Reproduce the page below on the Eḥeiθymme genitive talk and its speaker word for word, from its first line to its last.

EXCERPT TO READ:
━━━━━━

Categories
Conlang Descriptions Presentations/Demonstrations

Free Genitive and Construct State in Eḥeiθymme

Daniel Quigley received his bachelor’s degree from the University of Wisconsin – Madison in 2018, and attended graduate school at the Universiteit Utrecht in the Netherlands from 2018 to 2019, where he graduated from the UU Honours College. Beginning in the fall of 2020, he will be attending the graduate school at the University of Wisconson – Milwaukee. Daniel is a worldbuilder with particular interest in the contact and interactions of dissimilar languages, cultures, and technologies. His science fiction creative works tend towards the hard end of Mohs Scale of Science Fiction Hardness, and his fantasy fiction tends to feature very soft magic systems.

━━━━━━

RECORDS PROVIDED:
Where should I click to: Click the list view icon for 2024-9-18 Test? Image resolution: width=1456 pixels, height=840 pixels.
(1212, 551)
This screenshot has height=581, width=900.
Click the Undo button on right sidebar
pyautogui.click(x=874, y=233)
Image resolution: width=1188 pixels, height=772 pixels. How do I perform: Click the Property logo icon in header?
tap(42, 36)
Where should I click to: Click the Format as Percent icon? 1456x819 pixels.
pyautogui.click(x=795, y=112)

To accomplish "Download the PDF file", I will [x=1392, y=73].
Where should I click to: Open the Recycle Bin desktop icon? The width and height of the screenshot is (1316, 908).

━━━━━━

RESULT FOR THIS TASK:
Categories
Conlang Descriptions Presentations/Demonstrations

Free Genitive and Construct State in Eḥeiθymme

Daniel Quigley received his bachelor’s degree from the University of Wisconsin – Madison in 2018, and attended graduate school at the Universiteit Utrecht in the Netherlands from 2018 to 2019, where he graduated from the UU Honours College. Beginning in the fall of 2020, he will be attending the graduate school at the University of Wisconson – Milwaukee. Daniel is a worldbuilder with particular interest in the contact and interactions of dissimilar languages, cultures, and technologies. His science fiction creative works tend towards the hard end of Mohs Scale of Science Fiction Hardness, and his fantasy fiction tends to feature very soft magic systems.